*Exercise directions*.
The entries below contain pictures, which are to be left out; write out exactly, and only, the lines from the line with "Task: Set text size to 小" up to and including the line with "This screenshot has height=581, width=462.".
━━━━━━━━━━━━━━━━━━━━
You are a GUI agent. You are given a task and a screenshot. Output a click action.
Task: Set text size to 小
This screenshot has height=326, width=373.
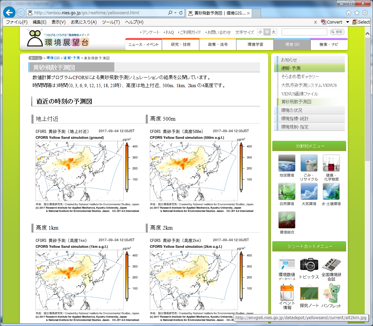tap(260, 32)
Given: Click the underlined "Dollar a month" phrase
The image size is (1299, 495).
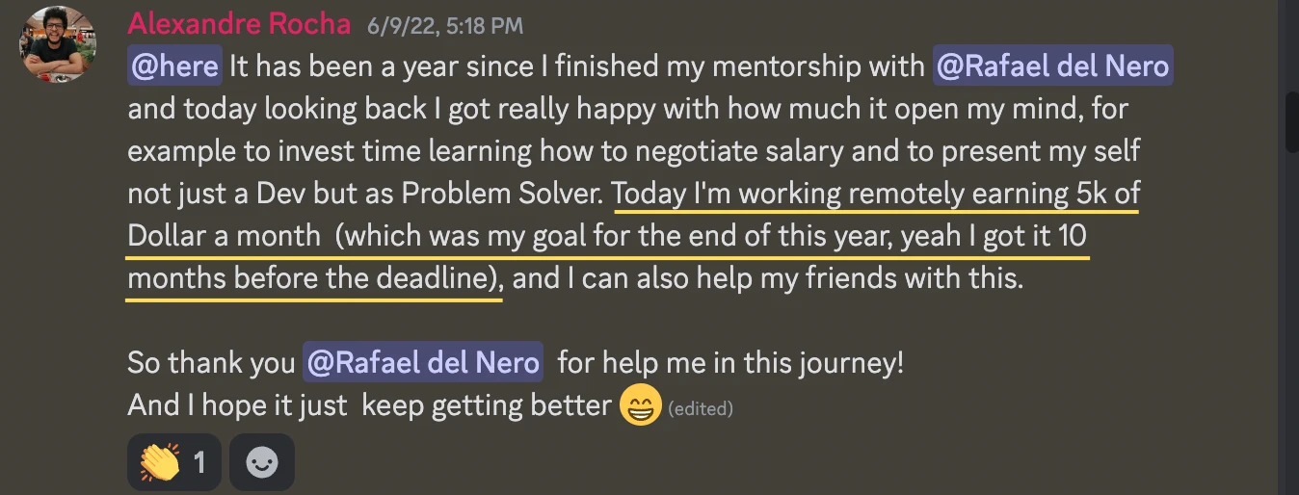Looking at the screenshot, I should pyautogui.click(x=224, y=237).
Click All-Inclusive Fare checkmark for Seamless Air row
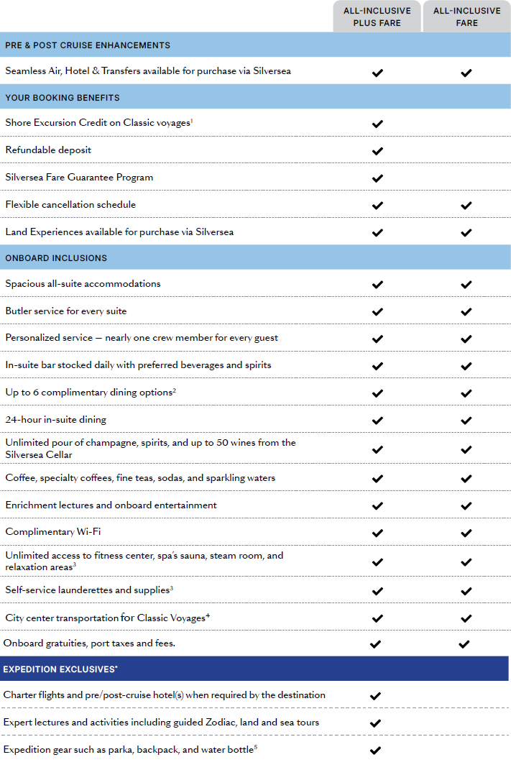 pos(466,73)
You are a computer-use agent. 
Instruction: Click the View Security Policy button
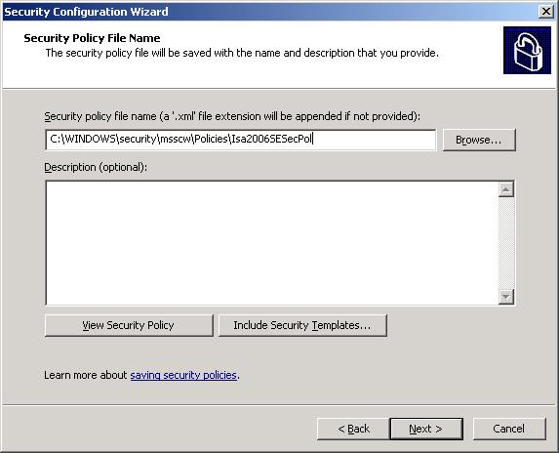(x=129, y=325)
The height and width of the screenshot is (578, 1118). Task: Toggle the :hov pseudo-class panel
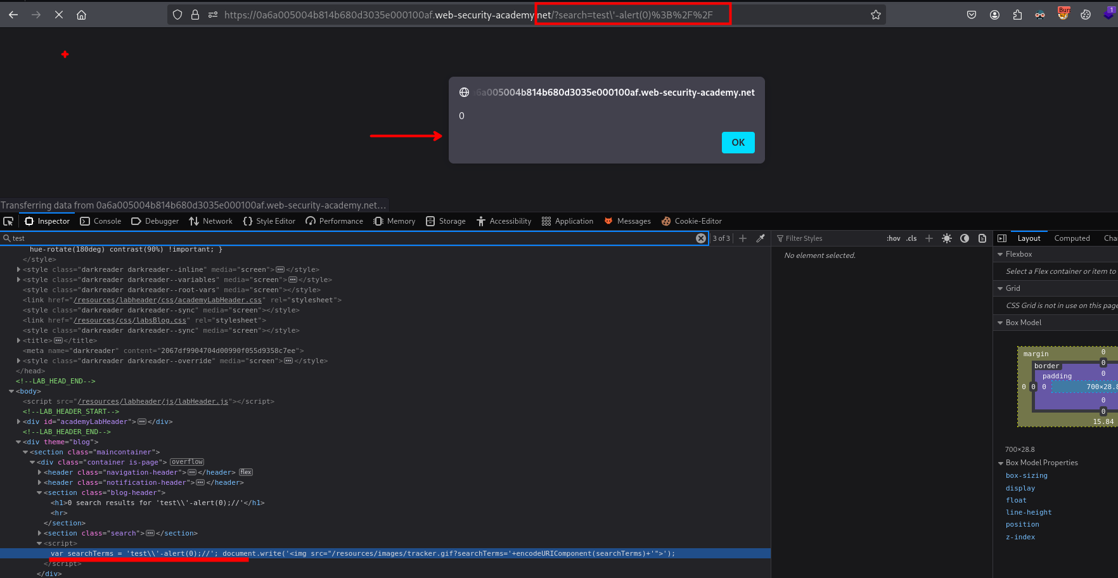click(893, 238)
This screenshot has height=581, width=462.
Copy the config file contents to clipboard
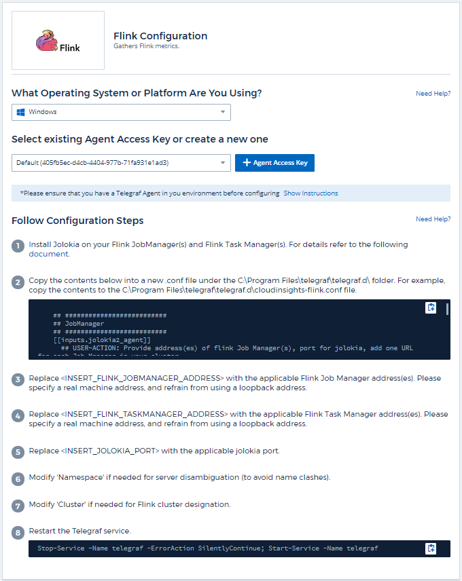pos(431,308)
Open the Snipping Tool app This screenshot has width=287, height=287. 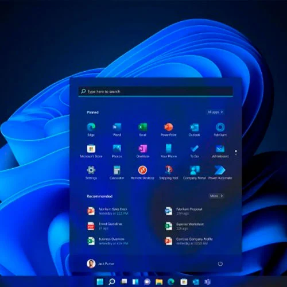[168, 173]
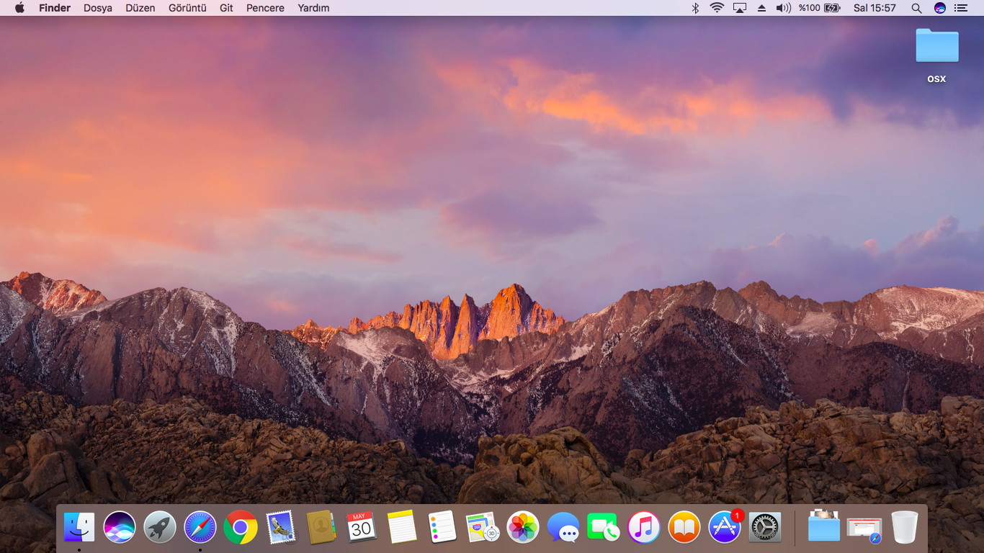984x553 pixels.
Task: Launch iTunes from the Dock
Action: coord(644,528)
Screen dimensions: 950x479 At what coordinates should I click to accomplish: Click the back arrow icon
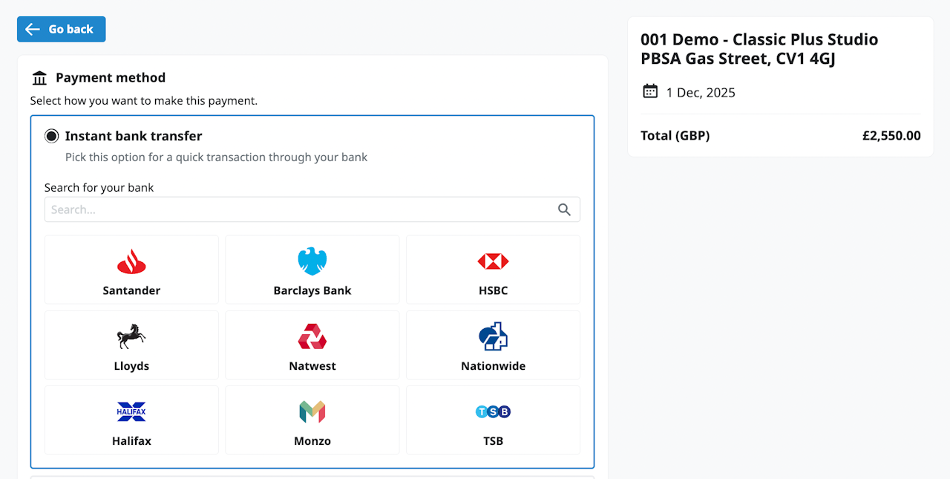32,29
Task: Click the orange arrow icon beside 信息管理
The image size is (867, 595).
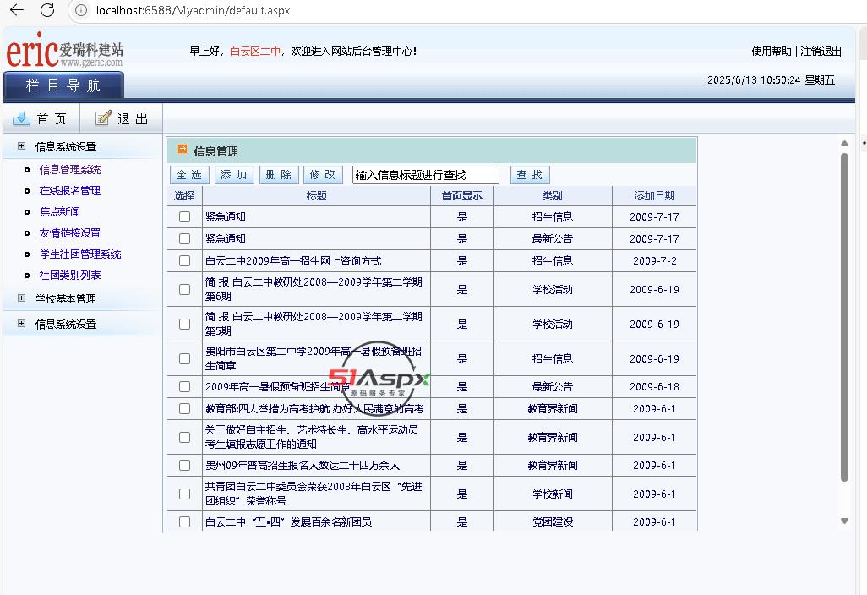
━━━━━━━━━━━━━━━━━━━━
*Answer box*.
Task: Set text size to 小
This screenshot has height=326, width=373.
tap(260, 32)
Given: Click the underlined "Dollar a month" phrase
The image size is (1299, 495).
Looking at the screenshot, I should pyautogui.click(x=224, y=237).
Click All-Inclusive Fare checkmark for Seamless Air row
 pos(466,73)
You are a computer-use agent. 
Instruction: Click the View Security Policy button
(x=129, y=325)
The height and width of the screenshot is (578, 1118). Task: Toggle the :hov pseudo-class panel
click(893, 238)
This screenshot has height=581, width=462.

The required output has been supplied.